ERP transformation
The TikTok Shop has been driven by Clorox’s approximately $580 million investment in digital transformation, including a move to SAP S/4 HANA. Technology moves so quickly that it’s important to invest in the foundation, Harker says. Otherwise, things will fall apart over time and your technology architecture footprint will no longer reflect what your business and processes need. Then people start creating workarounds, silos, and things that break, slowing down the workflow.
“If you just talk, you lose your agility,” he says. “So this was a major investment to harden the foundation layer and improve connectivity and speed, but mostly it was an opportunity to reinvent processes.”
Opening the social door to commerce
The next step was to ensure the consumer experience on TikTok, allowing them to not only browse but also buy. “The front door of these new societies is opening,” Harker said, and Clorox officials questioned whether they could connect them to what’s already in place to gain synergy, efficiency and speed, rather than trying to build something in a silo.
Brands could ship their inventory to TikTok and TikTok would handle the commercial process, but that would be “costlier and more complex,” he said. The company chose to build an API to pass, ingest, and process orders from its TikTok shop to its unified commerce backend, Adobe Commerce Cloud.
appear sincerely
The challenge for brands is to reach different groups of people across generations who have grown up with different experiences and expectations. Additionally, Harker said, “The purchase funnel is collapsing,” and that consumers are more likely to buy something when they hear someone they trust telling the truth about it.
“If you don’t present yourself authentically, it’s doubtful you’ll even be able to reach young consumers around the world,” he says. But at the same time, “it’s very clear.” [an influencer] I work in a paid relationship with brands to speak on their behalf,” Harker added.
Related: Clorox aims to spend 50% of media spend on 1:1 personalization by 2030
“This is a hard line to walk with influencers. If you can give influencers as much creative control and voice as possible, they can often bring your brand to life in an authentic way.”
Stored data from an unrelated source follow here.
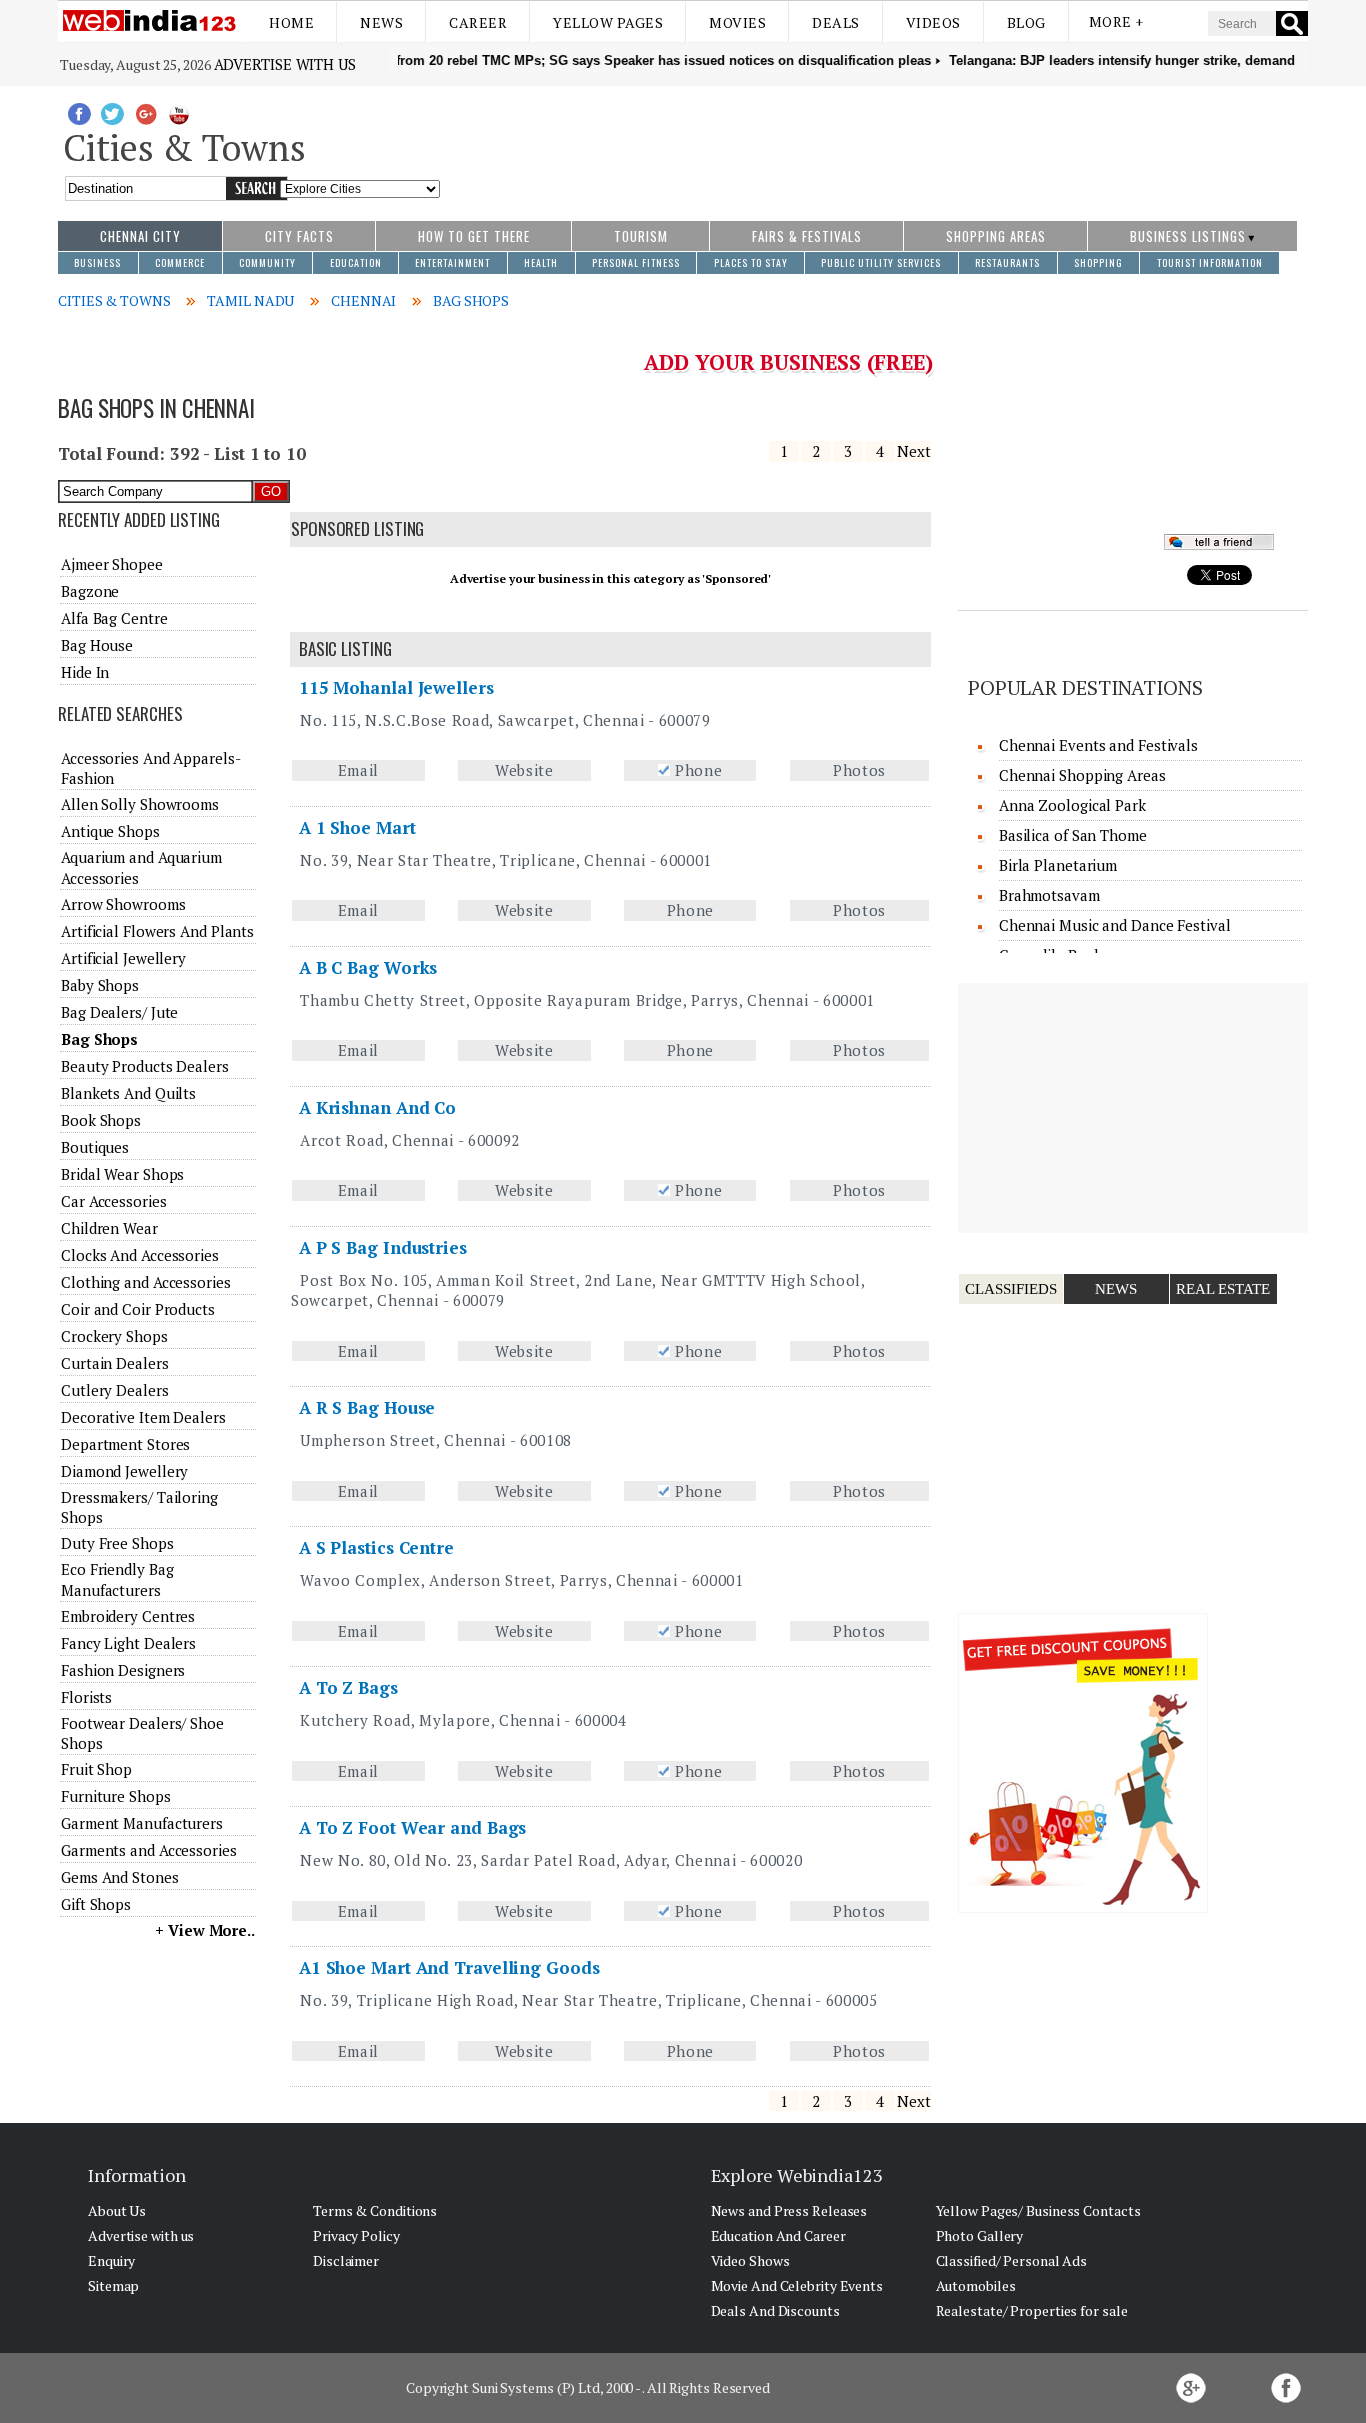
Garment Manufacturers (142, 1823)
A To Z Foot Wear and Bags (413, 1827)
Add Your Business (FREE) (788, 362)
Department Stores (125, 1444)
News (381, 22)
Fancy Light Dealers (128, 1643)
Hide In (85, 672)
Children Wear (109, 1228)
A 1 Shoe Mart (357, 827)
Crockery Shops (114, 1336)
The look and feel of social-first communities is one of the biggest issues brands need to address, he says, and the content that brings value can be anything from how-to tips to humorous things.
If a brand is working through social influencers, Harker says: [the message] It’s about making it resonate and relevant, rather than just forcing it. ”
The goal is to find “the magical intersection of what young generations are looking for and how brands can meet it.” he says. “This is the art of brand management: transforming a brand, its promise, and its products into what modern consumers want.”